GENDER-EQUITABLE PRIVACY – CAN IT EXIST?
The ultimate goal of privacy is to ensure that individuals are allowed to make decisions that are true to themselves without the role of the State. But the above examples highlight that it is not the same for all gender identities. In these situations, where is the privacy we proudly speak of? It is imperative to acknowledge that the above issues have a common variable – gender. Thus, when there is an attempt to lay down an understanding of the complexities of privacy, the above issues are ignored as they do not affect the average man in society.
The feminist critique of ‘privacy’ always points towards the complexities of the term and its application across different individuals, locations, occupations, social groups, and other inter-sectional factors. Thus, women are not the only affected group in this context. Those belonging to gender-diverse groups that face trouble ‘fitting’ into the given construct are further subject to harm with the realities of perceived privacy. The historical narrow edges of the right to privacy need to be interpreted with gender-sensitive legal ideologies to promote a better understanding of the term.
It was suggested in an illuminating article in Boston Review wherein the author pondered over why precious human liberties such as essential rights and protections were being pushed into the concept of privacy; a concept that is noticeably undecided and unreliable.
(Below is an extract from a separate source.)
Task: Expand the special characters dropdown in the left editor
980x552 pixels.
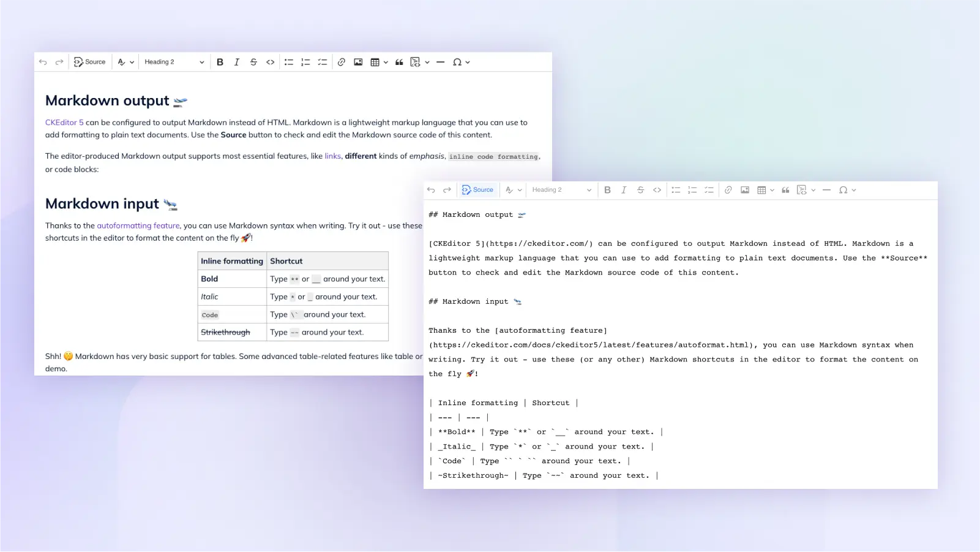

This paper agrees with the sentiment and holds that privacy is not the same for different gender groups. It cannot be said to afford the same level of autonomy to everyone. To be safe at home, workplace, or general surroundings; to have absolute control over one’s body and mind and to achieve and fulfill the goals and expectations of an individual must be ensured by looking at every variable involved. Gender-equitable privacy can exist, however, it may not be the solution to the problem wherein human liberties are at stake and may require a holistic approach.
The patriarchal structure cannot be broken down with the argument of unjustified privacy incursions, as privacy incursions are getting more widespread uncontrollably. In India, with the recent introduction of the Digital Personal Data Protection Act (2023), the right to privacy is nascent at the moment. The strengthening of a privacy framework is a pressing priority, however, the disproportionality showcased above must be identified and rectified at the outset. Gender-equitable privacy allows each individual to be on the same level and be afforded the same norms, but civil society needs to bring in changes to establish that. There needs to be a disruption of gender norms at the grassroots level. Further, gender-equitable privacy is the poster dream of privacy enthusiasts but violent crimes, marital rape, protection of trans communities, and domestic violence are issues wherein the disproportionality is strikingly apparent and needs to be addressed outside of a privacy forum for complete protection. Ever since it was bought in as a concept in the academic sphere, the right to privacy has evolved and it will keep evolving. Thus, there must be an earnest attempt to achieve both – the protection of gender identities as well as gender-equitable privacy in the country.